The growth of internet scale web applications, such as e-commerce and social media, the explosion of connected devices like smart phones and tablets, and the rise of big data have resulted in new workloads that traditional relational databases are not well suited to handle. As systems designed for transaction processing, all RDBMS must support certain fundamental properties.
These properties are defined by the acronym ACID: Atomicity, Consistency, Isolation, and Durability. Atomicity refers to all or nothing operations – a transaction processes completely or not at all. Consistency means that the process of a transaction causes a valid state transition or the transaction is cancelled. Once the transaction is committed, the state of the resulting data must conform to the constraints imposed by the database schema. Isolation requires that concurrent transactions run separately from one another.
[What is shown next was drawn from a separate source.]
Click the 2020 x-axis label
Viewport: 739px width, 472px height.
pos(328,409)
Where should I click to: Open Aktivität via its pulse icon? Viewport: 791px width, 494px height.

The isolation property guarantees that if concurrent transactions are run in serial, the end state of the data will be the same. Durability requires that the state of the data, once a transaction processes, be preserved. In the event of power or system failure, the database must be able to recover to the last known state.
These ACID properties are all desirable, but support for all four requires an architecture that poses some challenges for today’s data intensive workloads. For example, consistency requires a well-defined schema and that all data stored in a database conform to that schema. This is great for ad-hoc queries and read-heavy workloads.
For a workload consisting almost entirely of writes, such as the saving of a player’s state in a gaming application, this enforcement of schema is expensive from a storage and compute standpoint. The game developer benefits little by forcing this data into rows and tables that relate to one another through a well-defined set of keys.
Consistency also requires locking some portion of the data until the transaction modifying it completes and then making the change immediately visible. For a bank transaction, which debits one account and credits another, this is required. This type of transaction is called strongly consistent.
For a social media application, on the other hand, there really is no requirement that all users see an update to a data feed at precisely the same time. In this latter case, the transaction is eventually consistent. It is far more important that the social media application scale to handle potentially millions of simultaneous users even if those users see changes to the data at different times. Scaling an RDBMS to handle this level of concurrency, while maintaining strong consistency, requires upgrading to more powerful (and often proprietary) hardware. This is called scaling up or vertical scaling, it usually carries an extremely high cost and has an upper scalability limit.
The more cost-effective way to scale a database to support this level of concurrency is to add server instances running on commodity hardware. This is called scaling out or horizontal scaling and it is typically far more cost-effective than vertical scaling.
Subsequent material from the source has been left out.